Spot on, you have hit on the one thing that even the OP didn't post about. And that there must have been mutual understanding between the judiciary and law enforcement for him to do that on the ticket. The judge must have been a co-conspirator in knowing what this is, and for him or her to have information that the defendant doesn't is communication with one party. It's called Ex Parte Communications
from Litigants, the judge is a dolt and she was caught red handed with the cop and that is why she put it on hold. You see if she would have thrown it out, then their may be more tickets like that (you can bet your last dollar their is) and people would want their ticket thrown out also. And on top of that if there's an investigation Federally or by the State, then one or more of the cops or somebody in that court may turn state evidence and say the judge do this all the time and/or the cops and judge know this is a procedure.

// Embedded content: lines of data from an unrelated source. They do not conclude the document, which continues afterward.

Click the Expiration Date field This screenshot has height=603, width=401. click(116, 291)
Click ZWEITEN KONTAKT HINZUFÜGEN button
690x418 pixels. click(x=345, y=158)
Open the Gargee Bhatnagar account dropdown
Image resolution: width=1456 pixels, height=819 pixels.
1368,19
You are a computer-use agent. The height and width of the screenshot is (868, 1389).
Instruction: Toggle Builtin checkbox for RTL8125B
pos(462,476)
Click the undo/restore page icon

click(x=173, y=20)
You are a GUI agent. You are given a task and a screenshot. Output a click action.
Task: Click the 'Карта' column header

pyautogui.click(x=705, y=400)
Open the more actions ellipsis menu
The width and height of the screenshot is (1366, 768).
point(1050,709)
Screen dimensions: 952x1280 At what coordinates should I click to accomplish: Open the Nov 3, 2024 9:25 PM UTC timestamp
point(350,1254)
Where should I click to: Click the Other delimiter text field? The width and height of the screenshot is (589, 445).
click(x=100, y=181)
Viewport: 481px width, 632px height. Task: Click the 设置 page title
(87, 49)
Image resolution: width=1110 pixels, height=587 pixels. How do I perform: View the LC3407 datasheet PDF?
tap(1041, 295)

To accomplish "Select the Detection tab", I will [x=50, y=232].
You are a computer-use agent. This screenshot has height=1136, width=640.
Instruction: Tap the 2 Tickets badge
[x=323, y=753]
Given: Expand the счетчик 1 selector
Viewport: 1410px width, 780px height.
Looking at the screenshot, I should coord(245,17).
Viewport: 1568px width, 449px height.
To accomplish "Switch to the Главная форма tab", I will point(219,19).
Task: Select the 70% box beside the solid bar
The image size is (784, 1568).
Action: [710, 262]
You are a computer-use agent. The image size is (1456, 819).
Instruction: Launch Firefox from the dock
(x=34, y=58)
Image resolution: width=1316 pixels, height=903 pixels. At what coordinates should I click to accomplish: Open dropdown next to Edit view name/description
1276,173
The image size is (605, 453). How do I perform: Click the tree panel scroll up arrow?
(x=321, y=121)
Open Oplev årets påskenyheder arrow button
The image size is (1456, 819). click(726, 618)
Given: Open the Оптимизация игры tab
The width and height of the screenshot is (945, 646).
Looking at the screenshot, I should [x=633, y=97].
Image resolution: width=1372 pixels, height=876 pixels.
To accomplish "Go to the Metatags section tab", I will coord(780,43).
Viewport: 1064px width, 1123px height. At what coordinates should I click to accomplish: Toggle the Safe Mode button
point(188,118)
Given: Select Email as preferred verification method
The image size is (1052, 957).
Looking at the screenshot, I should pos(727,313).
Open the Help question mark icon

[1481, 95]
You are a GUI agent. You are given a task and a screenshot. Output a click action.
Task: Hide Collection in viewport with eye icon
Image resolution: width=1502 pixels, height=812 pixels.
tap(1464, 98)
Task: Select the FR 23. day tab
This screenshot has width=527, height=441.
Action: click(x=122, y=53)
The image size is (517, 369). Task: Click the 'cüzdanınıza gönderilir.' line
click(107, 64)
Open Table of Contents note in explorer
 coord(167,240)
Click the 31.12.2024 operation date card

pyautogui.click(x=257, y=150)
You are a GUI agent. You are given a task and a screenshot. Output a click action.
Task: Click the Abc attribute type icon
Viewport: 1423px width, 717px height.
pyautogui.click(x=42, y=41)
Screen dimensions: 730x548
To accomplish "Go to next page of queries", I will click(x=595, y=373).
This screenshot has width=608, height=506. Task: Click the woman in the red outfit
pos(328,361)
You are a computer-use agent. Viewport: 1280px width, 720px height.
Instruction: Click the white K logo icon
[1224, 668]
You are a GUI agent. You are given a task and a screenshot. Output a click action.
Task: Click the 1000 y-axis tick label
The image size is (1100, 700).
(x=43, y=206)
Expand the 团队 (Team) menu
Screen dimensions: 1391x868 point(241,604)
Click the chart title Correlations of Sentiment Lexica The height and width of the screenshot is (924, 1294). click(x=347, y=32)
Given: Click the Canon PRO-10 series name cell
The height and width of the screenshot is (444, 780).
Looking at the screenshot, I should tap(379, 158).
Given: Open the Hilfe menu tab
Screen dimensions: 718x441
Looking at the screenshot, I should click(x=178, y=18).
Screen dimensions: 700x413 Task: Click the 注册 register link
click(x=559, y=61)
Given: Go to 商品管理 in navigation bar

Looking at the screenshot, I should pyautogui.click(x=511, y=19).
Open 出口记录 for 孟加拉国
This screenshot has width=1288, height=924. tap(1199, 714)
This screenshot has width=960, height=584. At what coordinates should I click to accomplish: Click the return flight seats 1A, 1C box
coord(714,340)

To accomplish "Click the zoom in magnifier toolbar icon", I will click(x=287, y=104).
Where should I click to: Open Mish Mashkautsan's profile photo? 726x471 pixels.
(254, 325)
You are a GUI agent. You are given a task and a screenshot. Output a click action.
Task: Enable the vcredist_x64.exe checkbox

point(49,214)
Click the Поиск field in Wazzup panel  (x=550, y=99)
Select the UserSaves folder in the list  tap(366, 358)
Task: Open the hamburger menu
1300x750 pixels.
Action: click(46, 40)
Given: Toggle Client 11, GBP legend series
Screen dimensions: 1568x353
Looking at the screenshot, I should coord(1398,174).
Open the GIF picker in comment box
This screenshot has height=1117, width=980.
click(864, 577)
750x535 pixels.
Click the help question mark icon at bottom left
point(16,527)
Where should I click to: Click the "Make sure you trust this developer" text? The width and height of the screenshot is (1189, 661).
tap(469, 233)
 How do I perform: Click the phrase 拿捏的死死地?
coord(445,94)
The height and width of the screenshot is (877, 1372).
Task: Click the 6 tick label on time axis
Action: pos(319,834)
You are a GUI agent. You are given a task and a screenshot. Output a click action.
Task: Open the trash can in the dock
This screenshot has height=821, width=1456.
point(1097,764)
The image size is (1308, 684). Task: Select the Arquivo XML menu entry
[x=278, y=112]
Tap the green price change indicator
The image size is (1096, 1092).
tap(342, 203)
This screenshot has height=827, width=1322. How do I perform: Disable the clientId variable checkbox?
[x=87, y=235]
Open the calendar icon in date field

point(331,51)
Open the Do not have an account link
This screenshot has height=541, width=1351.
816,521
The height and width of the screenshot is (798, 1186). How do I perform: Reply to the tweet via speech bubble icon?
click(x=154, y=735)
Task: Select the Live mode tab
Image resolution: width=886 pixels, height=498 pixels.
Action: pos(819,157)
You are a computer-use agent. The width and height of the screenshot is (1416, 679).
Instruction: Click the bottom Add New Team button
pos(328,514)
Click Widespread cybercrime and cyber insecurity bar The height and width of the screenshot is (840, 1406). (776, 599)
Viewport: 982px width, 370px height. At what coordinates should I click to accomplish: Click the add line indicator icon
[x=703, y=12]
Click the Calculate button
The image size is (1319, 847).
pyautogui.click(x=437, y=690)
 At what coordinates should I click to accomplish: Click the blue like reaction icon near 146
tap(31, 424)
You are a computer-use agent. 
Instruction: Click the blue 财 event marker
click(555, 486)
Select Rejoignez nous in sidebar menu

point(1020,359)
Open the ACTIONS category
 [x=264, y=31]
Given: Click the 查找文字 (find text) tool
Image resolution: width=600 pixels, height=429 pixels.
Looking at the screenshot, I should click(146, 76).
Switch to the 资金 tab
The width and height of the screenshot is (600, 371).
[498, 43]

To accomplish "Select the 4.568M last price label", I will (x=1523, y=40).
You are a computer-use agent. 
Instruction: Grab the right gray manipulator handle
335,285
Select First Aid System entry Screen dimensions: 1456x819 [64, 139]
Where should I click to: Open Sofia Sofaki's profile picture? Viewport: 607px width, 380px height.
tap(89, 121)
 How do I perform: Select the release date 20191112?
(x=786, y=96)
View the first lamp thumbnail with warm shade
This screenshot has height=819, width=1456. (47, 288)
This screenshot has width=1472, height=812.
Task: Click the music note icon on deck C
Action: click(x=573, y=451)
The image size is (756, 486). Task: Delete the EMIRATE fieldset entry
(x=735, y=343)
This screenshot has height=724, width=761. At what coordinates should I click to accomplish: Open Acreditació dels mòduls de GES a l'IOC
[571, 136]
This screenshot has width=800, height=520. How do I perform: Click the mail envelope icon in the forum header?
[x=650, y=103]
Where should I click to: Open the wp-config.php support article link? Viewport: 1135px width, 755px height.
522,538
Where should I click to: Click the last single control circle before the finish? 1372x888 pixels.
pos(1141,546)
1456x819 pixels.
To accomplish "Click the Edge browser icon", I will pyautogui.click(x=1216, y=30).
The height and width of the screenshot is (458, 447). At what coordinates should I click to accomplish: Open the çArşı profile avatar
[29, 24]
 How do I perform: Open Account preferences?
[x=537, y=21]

In essence this judge and other judges could face disbarment and/or prosecution over each and every case of Ex Parte Communications with one side over the other.
The court is supposed to take this seriously, but if there was a mutual understanding from both the judge and judiciary and the cops then it would explain why the cop can make a smiley face or frown or A**hole pictoral and the judge would understand what he meant and wanted. That is a conspiracy for sure.